There is certainly a fear among employees that AI will take away their jobs. In its Building a pro-worker AI innovation strategy paper, published in 2025, the Trade Union Congress recommended that employers build a meaningful worker participation at every stage of the deployment of new AI technology to drive effectiveness of technology – from strategy development to problem definition, through to tender, application design and deployment.

While change management has always existed, Schaffrik points out that a big difference with AI – and specifically with generative AI – is that, because it’s so accessible, it usually starts as a boardroom discussion. “CEOs immediately understand the potential, so they have been pushing it even harder into their organisations,” he said.

In his experience, CEOs assume that people down the line who are in charge of change management, such as the human resources team, or the people in the business who are driving these transformation programmes, will handle change management. However, he said: “Since there is a direct implication on jobs, with job roles changing and people being displaced, the fear and concerns among employees increases exponentially.”

According to Schaffrik, not only are employees afraid and confused, those people who are supposed to implement the AI are also being impacted.

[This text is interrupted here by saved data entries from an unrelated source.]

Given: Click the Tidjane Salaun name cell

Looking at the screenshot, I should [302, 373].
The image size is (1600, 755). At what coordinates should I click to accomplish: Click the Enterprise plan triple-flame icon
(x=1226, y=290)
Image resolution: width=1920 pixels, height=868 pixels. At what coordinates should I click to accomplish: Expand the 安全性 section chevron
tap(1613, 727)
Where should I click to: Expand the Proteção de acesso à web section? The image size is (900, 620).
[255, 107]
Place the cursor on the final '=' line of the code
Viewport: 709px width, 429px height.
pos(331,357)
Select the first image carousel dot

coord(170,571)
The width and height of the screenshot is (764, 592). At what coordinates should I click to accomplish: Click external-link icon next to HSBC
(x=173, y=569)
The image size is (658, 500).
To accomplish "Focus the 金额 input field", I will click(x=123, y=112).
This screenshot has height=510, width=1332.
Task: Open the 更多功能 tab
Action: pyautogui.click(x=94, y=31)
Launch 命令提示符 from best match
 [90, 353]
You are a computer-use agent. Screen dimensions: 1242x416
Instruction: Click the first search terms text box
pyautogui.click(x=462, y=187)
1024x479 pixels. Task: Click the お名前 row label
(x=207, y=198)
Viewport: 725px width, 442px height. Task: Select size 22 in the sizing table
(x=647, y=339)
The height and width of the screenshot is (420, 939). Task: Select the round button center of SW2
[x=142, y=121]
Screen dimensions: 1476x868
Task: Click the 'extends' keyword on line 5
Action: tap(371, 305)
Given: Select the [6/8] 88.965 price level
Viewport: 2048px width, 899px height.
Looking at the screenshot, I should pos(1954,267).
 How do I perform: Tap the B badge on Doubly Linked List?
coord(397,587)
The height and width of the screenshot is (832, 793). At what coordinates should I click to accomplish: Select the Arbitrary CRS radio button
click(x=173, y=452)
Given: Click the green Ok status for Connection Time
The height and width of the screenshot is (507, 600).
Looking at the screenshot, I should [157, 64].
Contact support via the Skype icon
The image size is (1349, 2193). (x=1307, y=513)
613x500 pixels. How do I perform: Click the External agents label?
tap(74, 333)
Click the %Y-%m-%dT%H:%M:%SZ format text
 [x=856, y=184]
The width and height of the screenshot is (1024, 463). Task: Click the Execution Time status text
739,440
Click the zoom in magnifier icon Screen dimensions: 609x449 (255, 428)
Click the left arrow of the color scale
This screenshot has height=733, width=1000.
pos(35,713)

Along with a lack of addressing work relations effectively, he said that AI providers usually do not really consider the rigidity of enterprise technology frameworks and business processes. “Businesses don’t want to break the payroll process,” he said as an example, which means business leaders need to balance risk. “This is why AI providers are surprised when a deployment of their technology doesn’t work as intended. It’s a mix of human psychology and company inertia, as well as regulations and legal stuff.”

None of these things are new, but Schaffrik believes CEOs and other business decision-makers need to assess what AI is being used for in their organisation.

“If I were a CEO, I’d aspire to automate as much repetitive work as possible and I would be happy to deploy any enterprise-grade technology that allows this, such as workflow engines, robotic process automation, document processing – whatever technologies are available – and that also includes AI agents,” he said.

At the same time, he said business leaders should also strive to automate less repeatable processes that human workers find particularly challenging, such as making mistakes when comparing multi-page documents.

As Schaffrik points out, this can sometimes occur when someone in the legal team is asked to compare three versions of a large contract. “People make mistakes, but if you put hallucinations to one side, then AI is much better at doing these things,” he said.

As for handling AI hallucinations, this is where Schaffrik sees a need for having the human-in-the-loop. But to be a good checker of AI outputs and command a good salary for doing this job, he said that employees need to excel at the work the AI is taking over. In other words, a legal expert needs to be extremely proficient at analysing different versions of multi-page contracts.